Collected data entries:
********
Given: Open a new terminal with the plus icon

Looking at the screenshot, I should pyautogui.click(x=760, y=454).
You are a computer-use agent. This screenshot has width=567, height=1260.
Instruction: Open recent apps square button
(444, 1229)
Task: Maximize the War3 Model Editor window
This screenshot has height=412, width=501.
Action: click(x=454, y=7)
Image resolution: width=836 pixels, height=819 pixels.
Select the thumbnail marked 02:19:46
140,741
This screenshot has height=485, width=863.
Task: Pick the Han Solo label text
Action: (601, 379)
********
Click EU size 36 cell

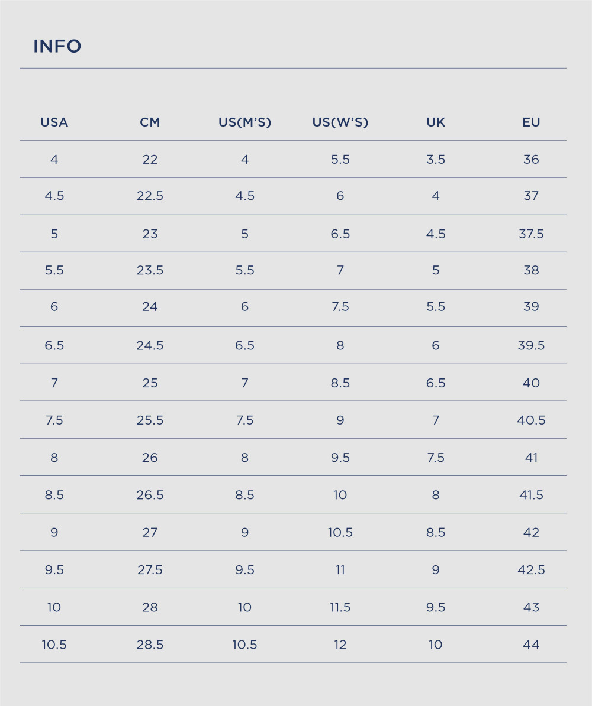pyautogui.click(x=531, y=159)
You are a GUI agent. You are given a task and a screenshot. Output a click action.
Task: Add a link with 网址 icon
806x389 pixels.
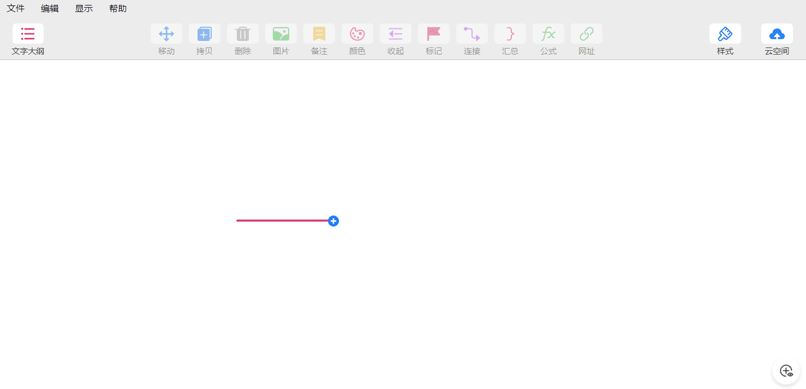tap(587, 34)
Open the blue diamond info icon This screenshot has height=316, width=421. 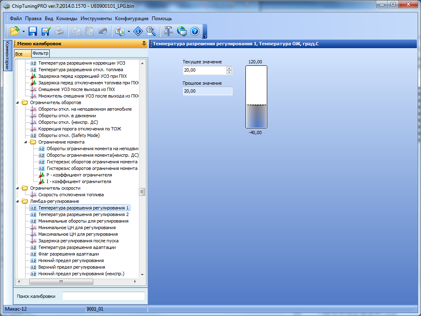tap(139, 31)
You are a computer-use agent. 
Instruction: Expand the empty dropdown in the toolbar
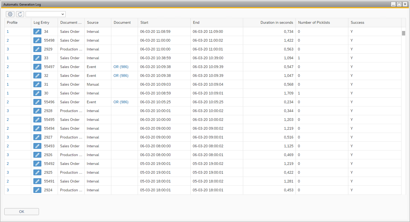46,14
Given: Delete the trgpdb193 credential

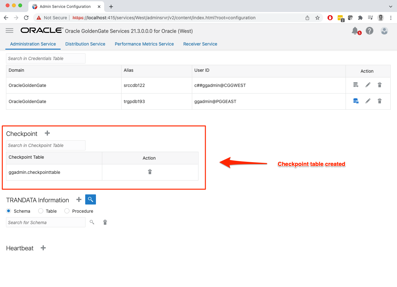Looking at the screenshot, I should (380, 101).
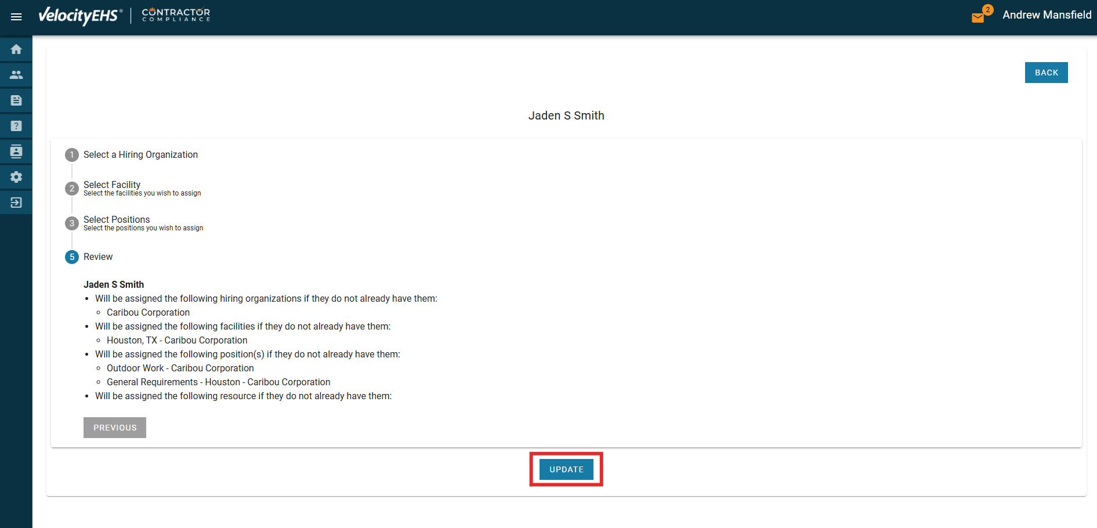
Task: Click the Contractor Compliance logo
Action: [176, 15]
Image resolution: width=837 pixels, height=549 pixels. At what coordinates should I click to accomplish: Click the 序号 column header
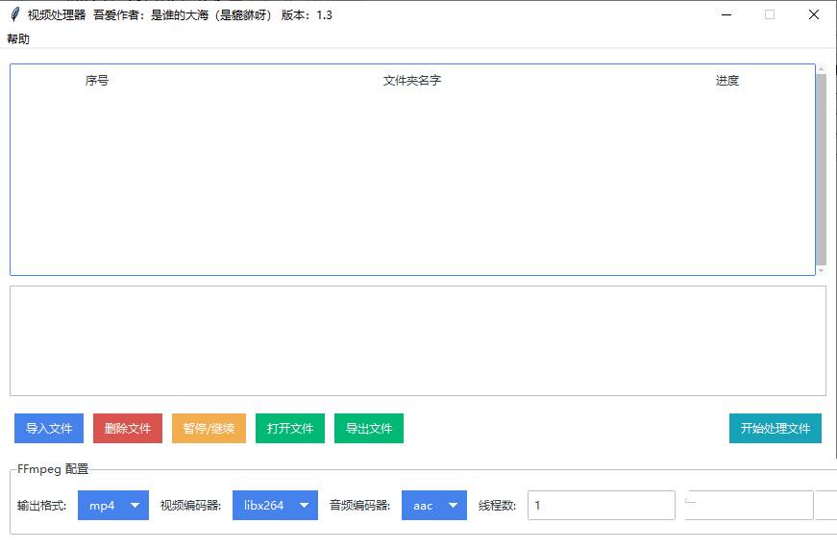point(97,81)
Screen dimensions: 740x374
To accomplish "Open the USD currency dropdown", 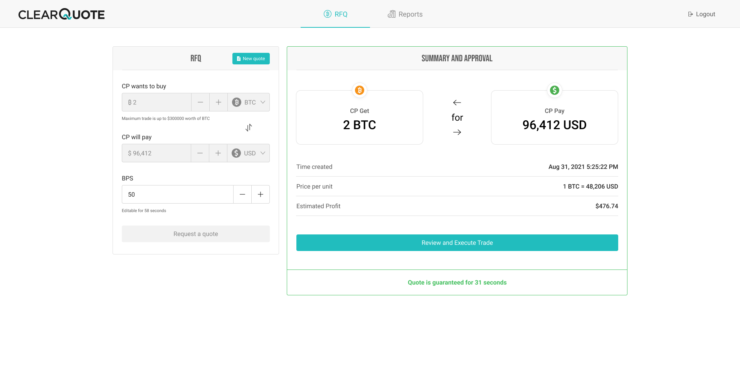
********
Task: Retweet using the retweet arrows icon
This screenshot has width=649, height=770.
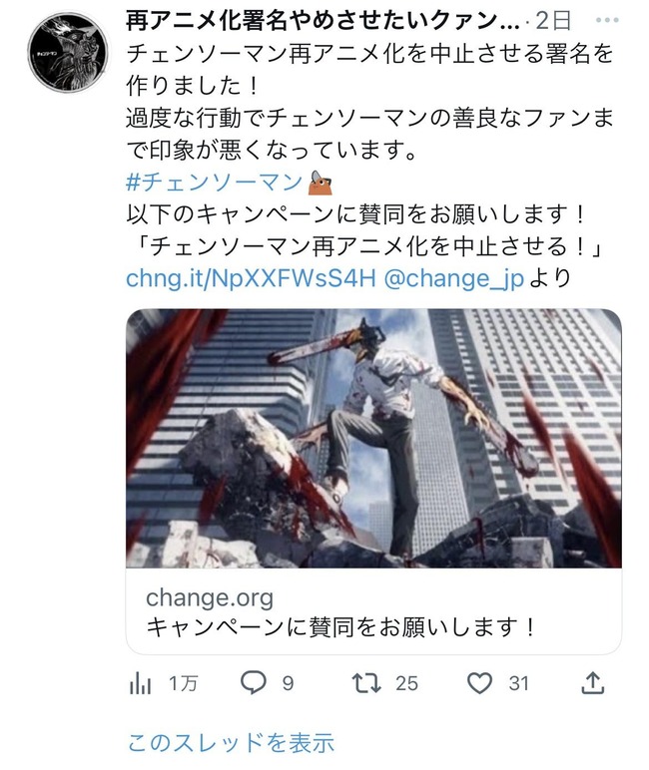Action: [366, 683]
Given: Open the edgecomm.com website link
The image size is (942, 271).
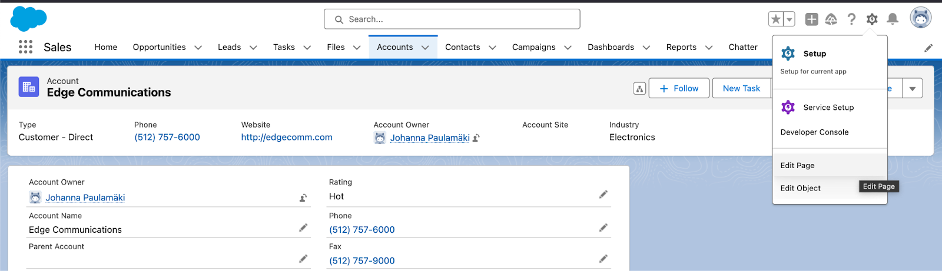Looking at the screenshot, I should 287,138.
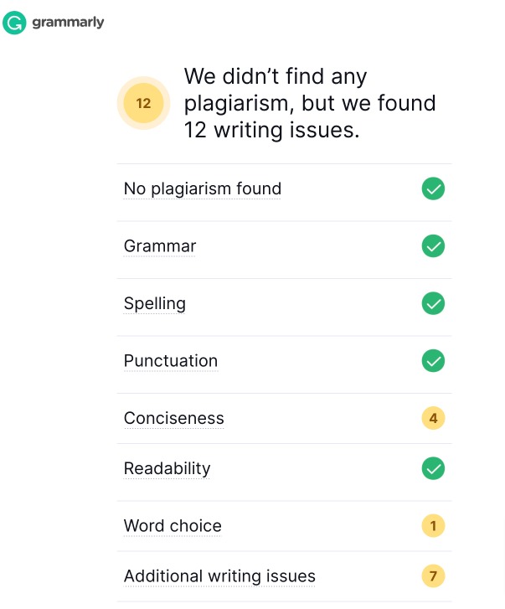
********
= What the exercise asks =
Whenever the word "agent" appears in a line above, copy that line.

= Response =
You are a computer-use agent. This screenshot has width=567, height=1260.
You are a GUI agent. You are given a task and a screenshot. Output a click action.
You are a computer-use agent. 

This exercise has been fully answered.